よく人間一人の人生を物語にたとえられることがあるわけだけど、実際のところ人間一人の人生とは物語というよりは、そのもの世界であって、関わり合いが深くなればなるほどに、自分の人生=世界と他者の人生=世界が交わり、未知の世界を知られるのである。

新たに知る世界が自分や他者にとって居心地の良いものであるかは定かでないが、いずれにしても自分だけの世界に居続けるよりも視野が広がるのは間違いない。自分だけの世界に居続けても感じられなかった感情を知ることも増えるだろう。自分だけの世界を生きていた時のままでは居られなくなるのである。

人間が他者と深く関わるとは、それだけ激動の出来事であり、感情や思考が大きく揺さぶられ、自分の人生の在り方が変わり、文字通り生きている世界が大きく変わることである。そんなにも感受性豊かな感想を逐一持ちながら他者と関わる人間もそう居ないだろうけれど。とはいえ、本来的にはそれだけインパクトのあることに違いない。

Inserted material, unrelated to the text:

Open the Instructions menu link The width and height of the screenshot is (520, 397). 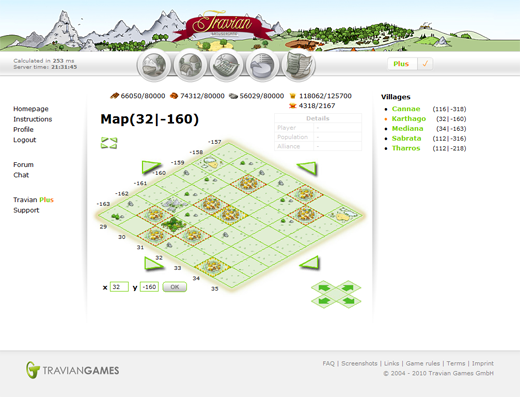33,119
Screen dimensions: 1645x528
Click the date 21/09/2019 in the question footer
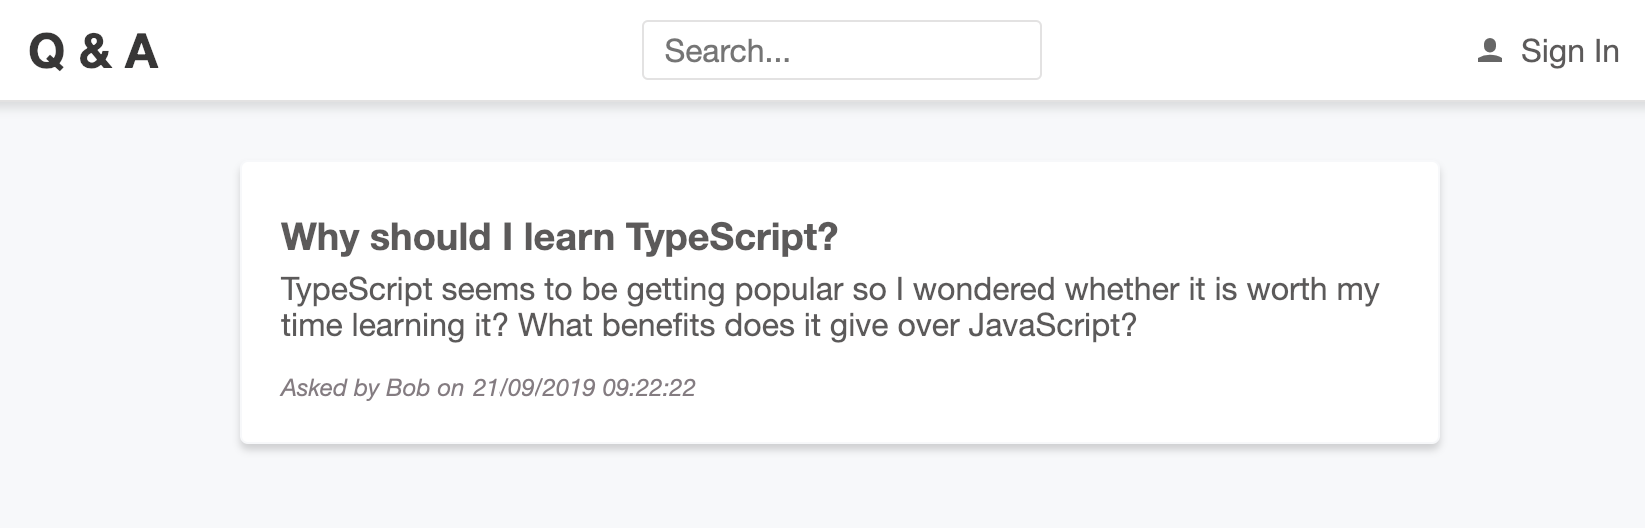click(x=533, y=388)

昨今はSNSを通じて、前述の世界と世界の邂逅が各所で起こり、様々な衝突や世界大戦とでも言うべき争いが日常的に起こっている。本来交わらない人々が交わっているなどと軽薄な話をする人間もいるが、そもそも赤の他人同士が出会い、深く関わっていくというのは、それくらい起こって然るべきことでしかない。それが可視化されているに過ぎない。

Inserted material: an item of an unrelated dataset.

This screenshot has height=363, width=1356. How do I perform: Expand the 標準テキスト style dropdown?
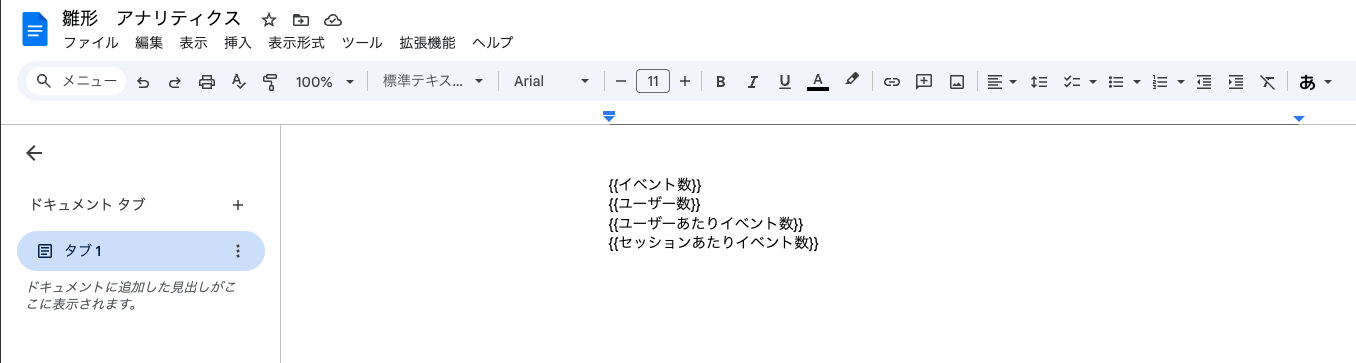coord(433,81)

そんなことを考えさせられながらあたらよの「僕は……」を聴いている日々でもあるのだけど、一方でそうした世界と世界の衝突、あるいは世界と世界の交わりを通して知る新たな世界の美しさや喜び、それまでの自分の人生にはなかった彩りといった諸々が自分の人生にどれだけあるのだろうかと想いもしている。

そもそも本質的なところで他者に対して関心がないどころか、自分の人生というものにさえ関心が薄いので、繰り返し書いてきた人生という名の世界と世界の交わりが起こる程の関わりを持つことがない。だから、ある種自分とはかなり縁遠い話でもある。だが、果たして自分の人生はそれで良いのだろうかと想いもし、中々どうして悩ましい。

楽書きなので特に落ちもまとめもないのだけど、ブログはそれで良いにしても、自分の人生については流石にもう少し何らかの方向性というか改善というか、考えていかないと良くないよなあと思わずにいらない。年だけ重ねるとろくなことにならないことを年を重ねる度に痛感させられる。